Is there a 2nd switch at the location of the switch that turns the fan on?
Does the fan have a light fixture attached to it or is there only a fan?


----------



## Mike in Arkansas (Dec 29, 2008)

Red wire should be for the light kit. If you don't have a light kit installed then no need to connect the red but no harm done.


----------



## joed (Mar 13, 2005)

Ceiling fans can use two hot wires. One is for the fan and the other is for the light. If you have two switches to control the fan then black and red are the two wires from the two switches. Depending on how they are connected at the switches depends on which one you connect the fan or the light at the ceiling.


----------



## pookasdad (Mar 12, 2012)

_Is there a 2nd switch at the location of the switch that turns the fan on?
Does the fan have a light fixture attached to it or is there only a fan? _

There is a 2nd switch but it goes to an outlet on the wall. So basically 1 Switch to turn on the fan.


----------



## 95025 (Nov 14, 2010)

pookasdad said:


> Hello,
> 
> I took a shot at installing a ceiling fan for the first time and I would like to get advice if I did the wiring correctly. There were Black, Copper, Red, and White Wires coming from the ceiling. I read the instructions and connected the wires as stated on the manual. I was left with the Red wire. I called a friend up and he told me to connect the Red wires from ceiling to the Black Connections from Ceiling and Fan. The fan works but something is irking me inside thats telling me this is not safe. Could anyone with any know how in this subject guide me in the right direction?

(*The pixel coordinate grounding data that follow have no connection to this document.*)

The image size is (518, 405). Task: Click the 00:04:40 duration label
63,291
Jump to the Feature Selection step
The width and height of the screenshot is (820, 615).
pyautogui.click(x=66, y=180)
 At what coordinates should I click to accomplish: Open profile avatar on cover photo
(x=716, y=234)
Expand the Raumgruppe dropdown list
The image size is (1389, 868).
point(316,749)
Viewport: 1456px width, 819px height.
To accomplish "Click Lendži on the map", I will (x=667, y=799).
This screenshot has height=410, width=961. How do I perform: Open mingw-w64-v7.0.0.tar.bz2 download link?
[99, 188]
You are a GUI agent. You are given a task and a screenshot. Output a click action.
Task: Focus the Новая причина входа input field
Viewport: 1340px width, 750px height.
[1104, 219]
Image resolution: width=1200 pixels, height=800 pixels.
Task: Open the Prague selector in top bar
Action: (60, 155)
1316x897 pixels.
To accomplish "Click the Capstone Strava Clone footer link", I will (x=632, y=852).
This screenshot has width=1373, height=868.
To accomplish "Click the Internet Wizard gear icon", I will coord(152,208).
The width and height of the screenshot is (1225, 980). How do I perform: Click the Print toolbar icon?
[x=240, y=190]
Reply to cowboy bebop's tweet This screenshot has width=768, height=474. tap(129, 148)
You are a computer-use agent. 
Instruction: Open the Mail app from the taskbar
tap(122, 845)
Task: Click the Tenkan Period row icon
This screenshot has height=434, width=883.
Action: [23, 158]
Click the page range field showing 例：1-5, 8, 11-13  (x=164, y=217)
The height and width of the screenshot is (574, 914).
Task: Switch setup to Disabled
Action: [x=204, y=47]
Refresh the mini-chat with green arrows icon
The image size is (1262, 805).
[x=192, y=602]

Sounds to me like you've got a 3-way switch setup. The ceiling fan instructions should tell you how to deal with that.


----------



## rrolleston (Oct 17, 2011)

Anything is possible you will need a meter to find out for sure. I would test the wires. Possible that red wire powers the switched outlet for a table lamp and the light kit for the fan. You will need to check what you have in the switch box and send pictures so we can help you better.


----------



## bobelectric (Mar 3, 2007)

Connect the red wire to the light kit wire for future use.


----------